Мое появление и просьба об устройстве на работу Бякова нисколько не удивили. Оказывается, у него неоднократно руководителями кружков работали ссыльные. Бывали всякие: хорошие и плохие, трезвенники и пьяницы, которых приходилось затем увольнять. В настоящее время должность руководителя драматического кружка вакантна и он согласен принять меня на эту должность и платить 450 рублей в месяц. Прикидываю: в Нарве получал 700 рублей в месяц, но здесь, в деревенских условиях, можно обойтись и этой суммой. Тем более, что приехал из тюрьмы и на первых порах такой зарплатой должен быть доволен.

Бяков предложил начать работу сегодня же, обещав собрать коллектив к семи часам вечера.

– В середине апреля намечается районный смотр художественной самодеятельности, – внушительно добавил Бяков, – нужно спешить с подготовкой программ для смотра.

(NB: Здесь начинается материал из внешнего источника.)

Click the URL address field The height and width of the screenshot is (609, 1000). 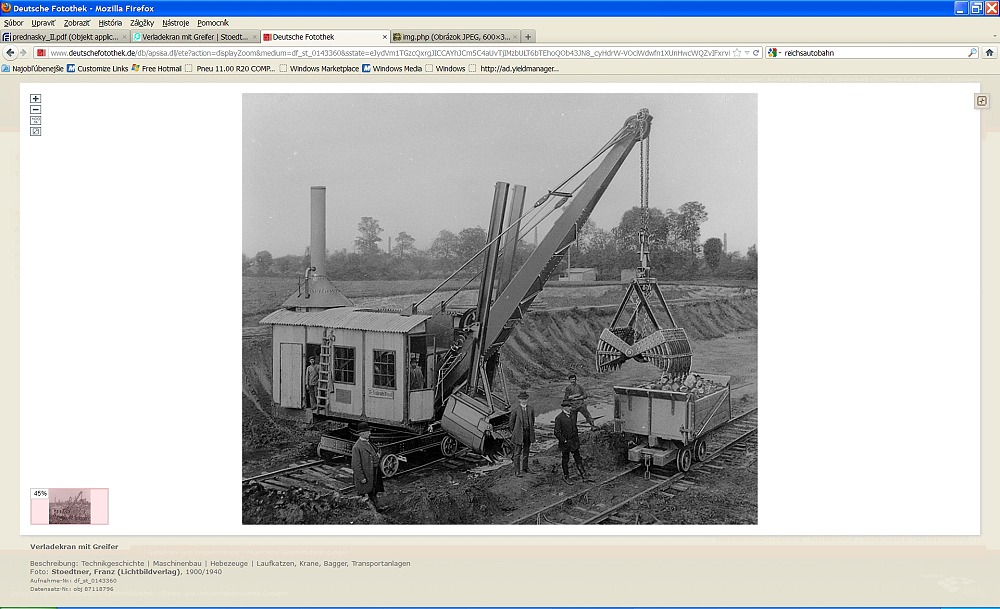click(x=390, y=53)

А там и майские праздники не за горами, а к этим праздникам обычно готовятся большие спектакли. Перед Домом культуры стоят большие и ответственные задачи, – посмотрел на меня и, видимо, посчитав официальную часть законченной, добавил: – А коллектив у нас неплохой: девчата и парни по много лет выступают в самодеятельности. Есть, способные, даже талантливые, вас не подведут. От вас зависит, как вы сумеете их организовать. Вы для них пример. Не допускайте пьянок и не потакайте любителям «зеленого змея», все внимание сосредоточьте на работе. И успех вам гарантирован. Сегодня вечером, когда они все соберутся, я познакомлю вас с ними. Вы побеседуйте, почитай те материал, который собираетесь ставить. Вот вам несколько сборников с пьесами и интермедиями, быть может найдете что-нибудь подходящее.

С этими словами Бяков протянул мне несколько потрепанных журналов.

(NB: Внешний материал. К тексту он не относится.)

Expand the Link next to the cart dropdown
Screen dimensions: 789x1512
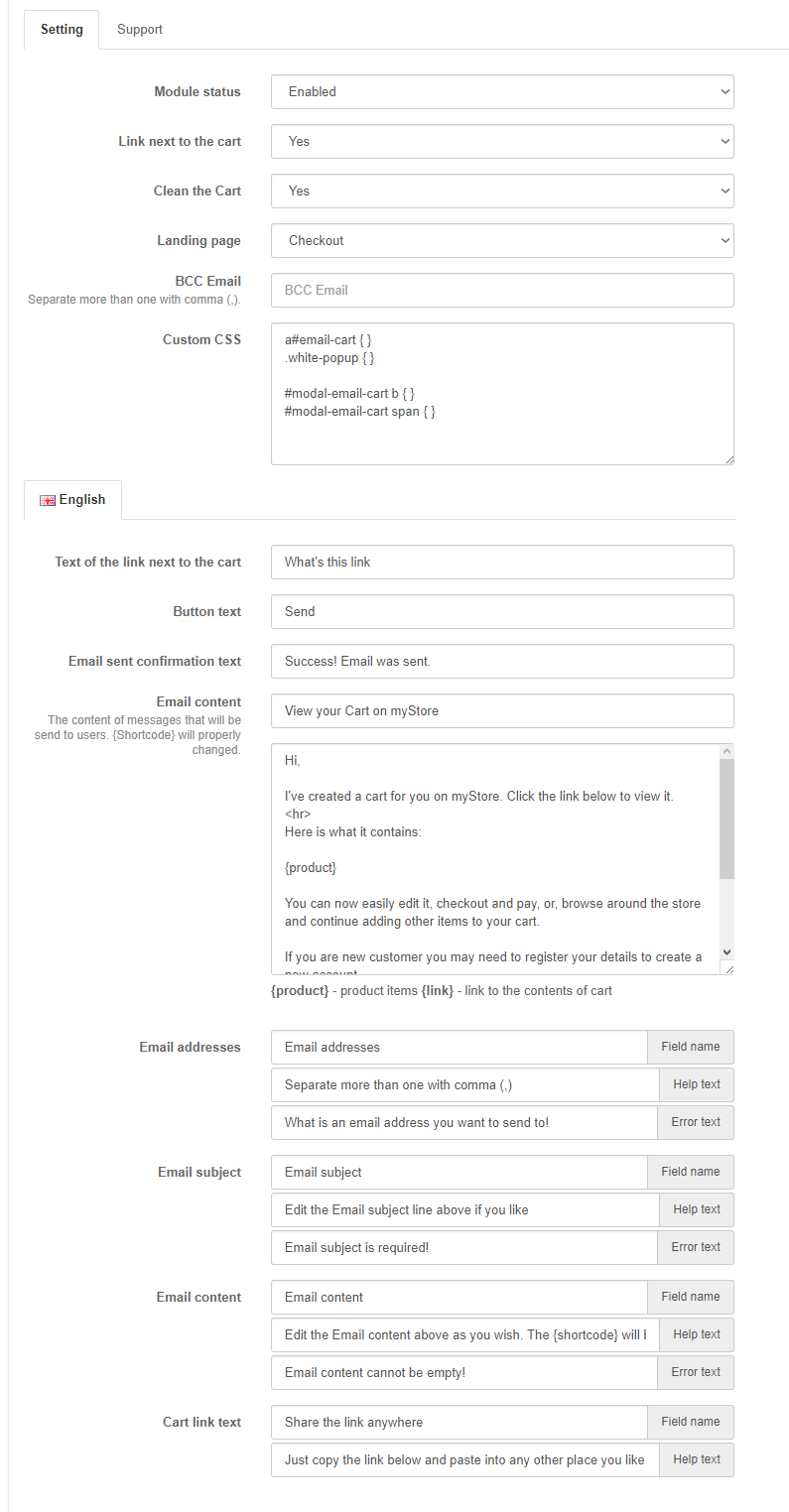502,141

Внимательно выслушав наставления и советы Бякова, я ответил, что в отношении пьянок и дисциплины он может не беспокоиться. Сам я непьющий и, конечно, не допущу нарушения порядка в коллективе. На первый случай я материалом обеспечен, с собой имею литературу для концертных программ, есть несколько многоактовых пьес, будет что выбрать для майских праздников.

В данную минуту меня беспокоило одно – нет крыши над головой, не имею пристанища. Вещи пока находятся в отделе МГБ. Никого здесь не знаю, не ведаю к кому обратиться, чтобы найти хотя бы угол. Бяков меня тут же прервал, сказав, что несколько дней я смогу прожить в, доме колхозника, а дальше видно будет, молодежь поможет отыскать квартиру.

По указанным Бяковым приметам я быстро нашел «дом колхозника», там для меня нашлась свободная койка, и четыре первых ночи я провел в теплой комнате под чистыми простынями и пикейным одеялом. С помощью участников самодеятельности в дальнейшем я снял комнату в семье стихового агента.

Занятия драматического кружка проходили с полной отдачей сил, как моих, так и молодежи. Попутно с концертной программой для районного смотра художественной самодеятельности, готовил майский спектакль – четырехактную комедию «Сады цветут». Вместо предусмотренных трех занятий в неделю репетиции проводились каждый вечер.